GitHub AI Inference: Why Your 'Enabled' Model Might Still Be Unavailable
Navigating GitHub AI Inference: When 'Enabled' Doesn't Mean 'Available'
A common frustration for developers integrating AI into their GitHub workflows arises when a model, seemingly enabled within their organization's settings, throws an 'unavailable model' error during inference. This was precisely the challenge faced by hphan508, who encountered a '400 Unavailable model: gpt-5' error when using actions/ai-inference@v2.0.5, despite GPT-5 being enabled in their org and GPT-4o working fine on the same endpoint.

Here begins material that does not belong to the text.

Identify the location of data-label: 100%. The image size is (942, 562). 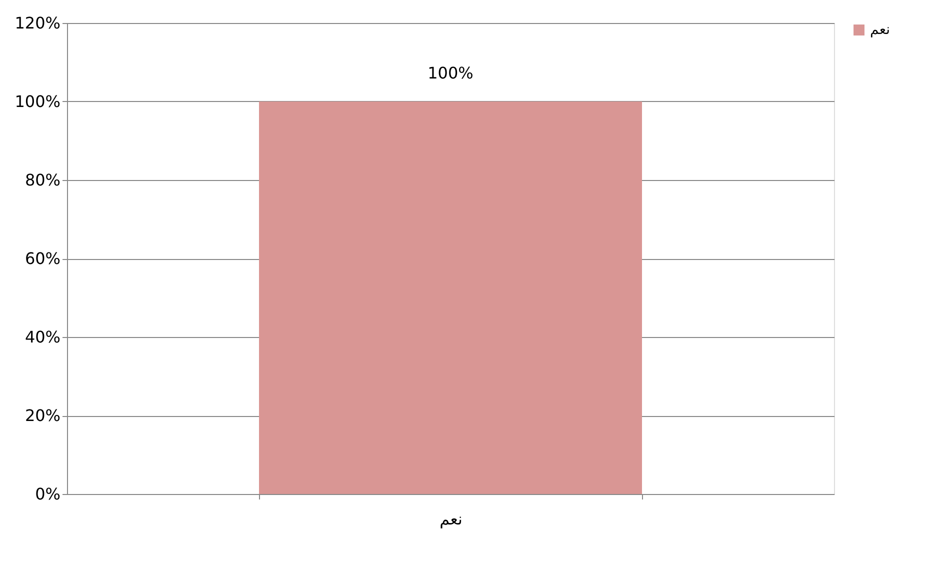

This scenario highlights a crucial distinction that can significantly impact software developer performance metrics if not understood: organizational enablement of an AI model does not automatically guarantee its availability on every specific GitHub AI inference endpoint.
The Core Issue: Endpoint-Specific Model Catalogs
The GitHub AI inference endpoint (e.g., https://models.github.ai/orgs/${{ github.repository_owner }}/inference) operates with its own curated catalog of supported models. While your organization might have access to a broad range of models, including cutting-edge ones like GPT-5, these models are often rolled out in phases and might not be immediately integrated into all GitHub-managed inference endpoints. Essentially, GitHub Models acts as a proxy or a curated service, offering a subset of models that it directly supports and manages.
Therefore, even if GPT-5 is 'enabled' at an organizational level, the specific GitHub Models inference endpoint you're calling might not yet have it wired in or exposed. This is why a model like GPT-4o, which is already integrated, works without issues.
How to Troubleshoot and Ensure Smooth AI Integration
To avoid workflow interruptions and maintain high software developer performance metrics, here's how to diagnose and resolve such model availability issues:
1. Verify Available Models from Your Endpoint
The most reliable way to confirm which models are truly available is to query the inference endpoint's model catalog directly. You'll need a GitHub Personal Access Token (PAT) with appropriate permissions (e.g., models:read scope).
curl -H "Authorization: Bearer YOUR_GITHUB_TOKEN" \
https://models.github.ai/orgs/YOUR_ORG/inference/modelsThis command will return a JSON list of all model IDs that your specific token and organization can actually call via that endpoint. If gpt-5 (or its specific variant) is not in this list, then it's not yet supported by the endpoint.
2. Use a Currently Supported Model
If your desired model isn't listed, the immediate solution is to switch to a model that is confirmed to be available, such as openai/gpt-4o. This ensures your workflows continue to run without interruption.
uses: actions/ai-inference@v2.0.5
with:
model: openai/gpt-4o
endpoint: https://models.github.ai/orgs/${{ github.repository_owner }}/inference3. Consider Direct OpenAI API Access (If Essential)
If using GPT-5 is absolutely critical and cannot wait for GitHub Models integration, you would need to bypass GitHub's inference endpoint entirely. This involves using OpenAI's native API endpoint (e.g., https://api.openai.com/v1/chat/completions) directly, which requires an OpenAI API key and separate configuration, outside the actions/ai-inference action's scope.
4. Stay Informed on Rollouts and Documentation
GitHub continuously updates its services. Keep an eye on the official GitHub documentation, changelogs, and the Models Catalog for announcements regarding new model availability on their inference endpoints. The GitHub Marketplace and the 'Models' section in your GitHub settings are also good places to track updates.
Conclusion
Understanding the nuances of GitHub's AI inference model availability is key to efficient development workflows. By verifying endpoint-specific model support and adapting your configurations, developers can prevent unexpected errors, streamline their CI/CD pipelines, and ultimately enhance their software developer performance metrics when integrating advanced AI capabilities.